Repartidores con incertidumbre tras atentado con bomba en Salamanca

Señalan que pese a que por políticas no pueden revisar los paquetes que se envían, deberían poder constatar por lo menos los contenidos de paquetes grandes.

Por políticas de empresa, los repartidores tienen prohibido revisar los paquetes que se envían (Fernando Carranza)

Axel Rivas

Repartidores de paquetería y servicios de aplicación expresaron sentir ligero temor luego de que en Salamanca dos personas fallecieran en un restaurante por un artefacto explosivo.

MILENIO se dio a la tarea de realizar entrevistar a trabajadores de este tipo de plataformas digitales, y mientras algunos comentaron sentir una ligera curiosidad por saber qué hay en el interior del paquete que están entregando, otros más comentaron que no sabrían que hacer pues por políticas de la empresa se tiene prohibido abrirlos.

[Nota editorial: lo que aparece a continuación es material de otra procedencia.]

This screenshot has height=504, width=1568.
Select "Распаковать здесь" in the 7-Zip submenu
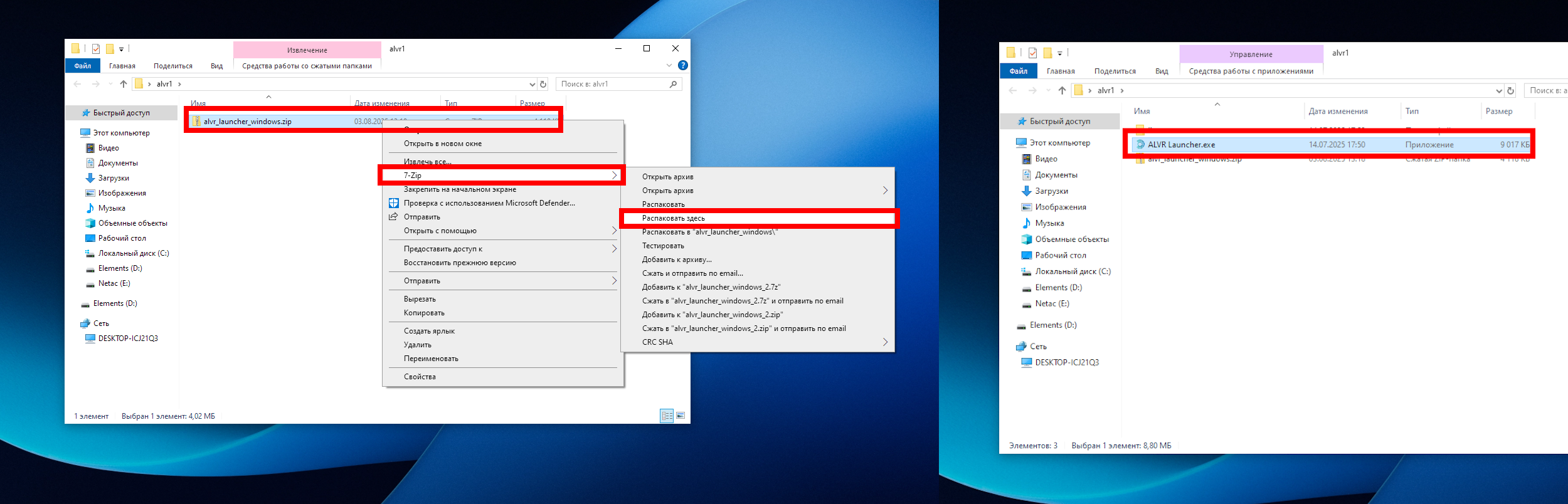pos(674,218)
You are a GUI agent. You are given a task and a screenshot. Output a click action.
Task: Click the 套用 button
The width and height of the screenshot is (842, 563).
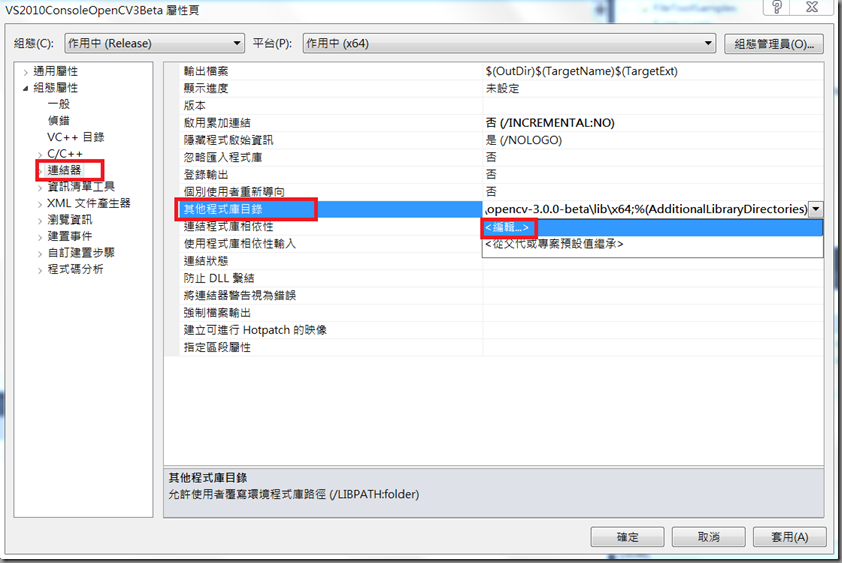pos(789,537)
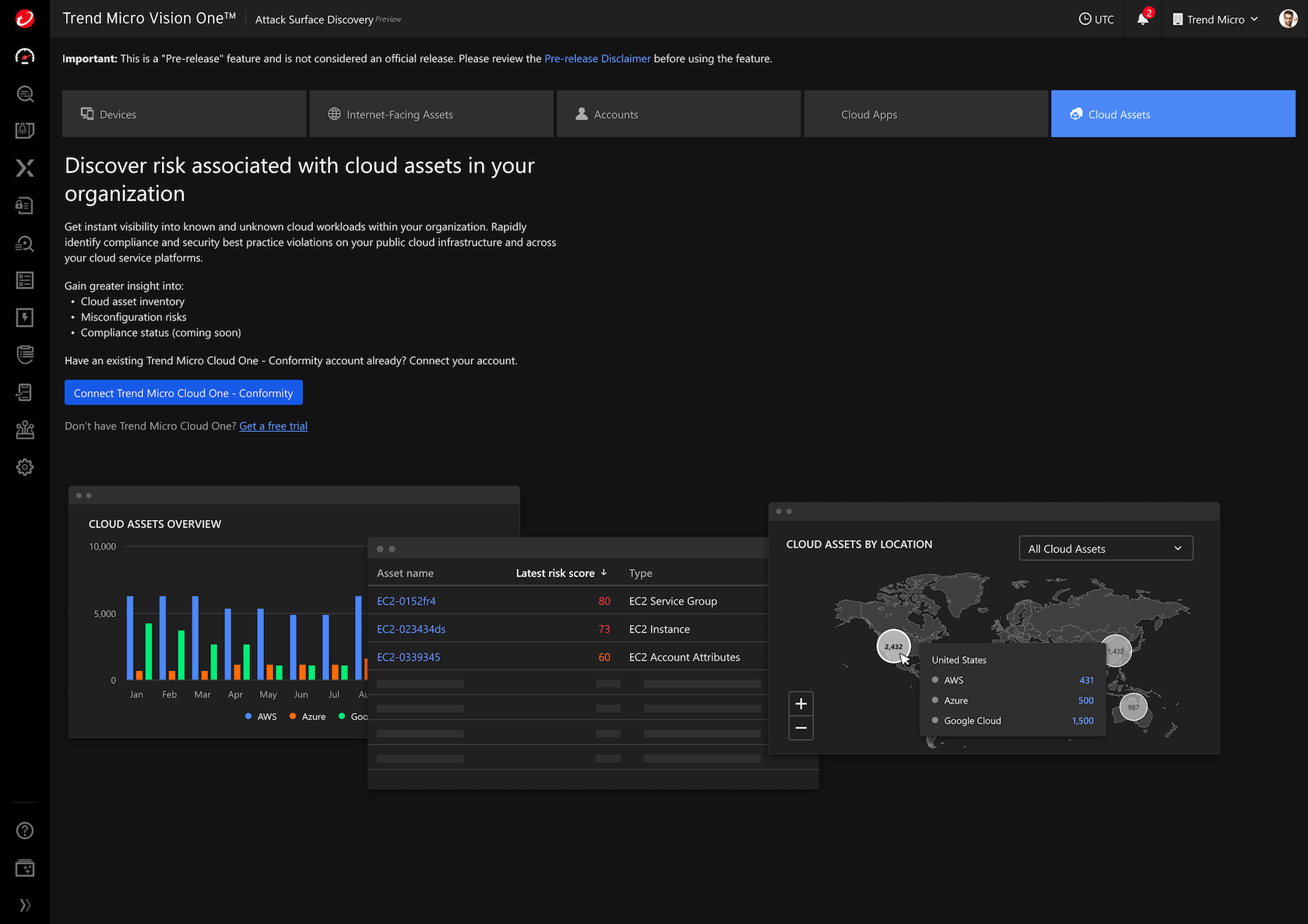Click the Get a free trial link
The image size is (1308, 924).
[x=273, y=426]

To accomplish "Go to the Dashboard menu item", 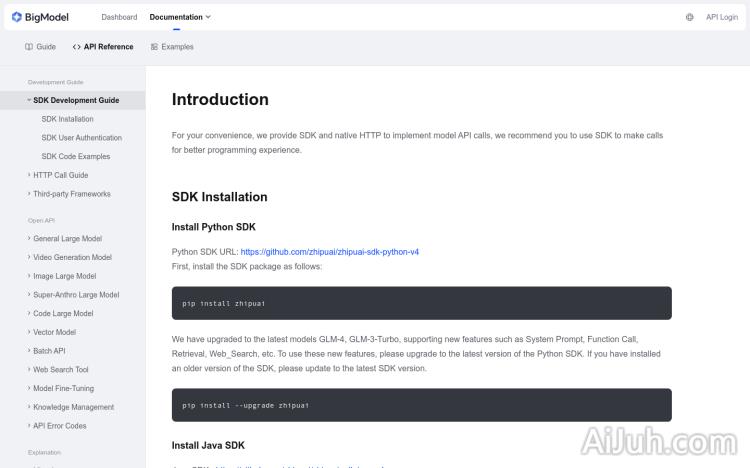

"Pues es más cuestión de las empresas de checar lo que manda uno porque pues uno checa nomás lo que te pide la aplicación pero uno no destapa ni checa comidas ni lo que hay dentro, pero pues de que traiga una bomba ahí pues yo digo que hay que estar más atentos", cuenta Luís Ramírez, repartidor de paquetería en moto.


Señalaron que en las empresas donde trabajan los paquetes ya están cerrados, por lo que no pueden constatar qué es lo que hay en el interior de los mismos, pese a que no todos son de dudosa procedencia.

"La verdad nosotros no podemos checar la mercancía del interior, nos entregan los paquetes ya cerrados pero pues yo también vi esa noticia pero ahora sí que yo me imagino que si vemos algo parecido no nos vamos a arriesgar", Andrés Martínez, repartidor de alimentos por aplicación.

Asimismo, manifestaron que en paquetes grandes de mayor importancia deberían tener la disponibilidad de verlos, sin embargo, el hacerlo podría ponerlos en conflicto con el destinatario, además de que podrían generar pánico al comentarles sus razones.

"Si deberíamos de checar los paquetes nada más que las aplicaciones no nos autorizan abrir la mercancía , aunque no me gustaría abrirlos porque podríamos estar en problemas con los comensales porque no saben si el repartidor fue el que metió la bomba o algo", expresó Alan Ávila, repartidor de servicio por aplicación.

Por el momento, esperan no vivir una situación similar y seguirán manteniendo sus actividades.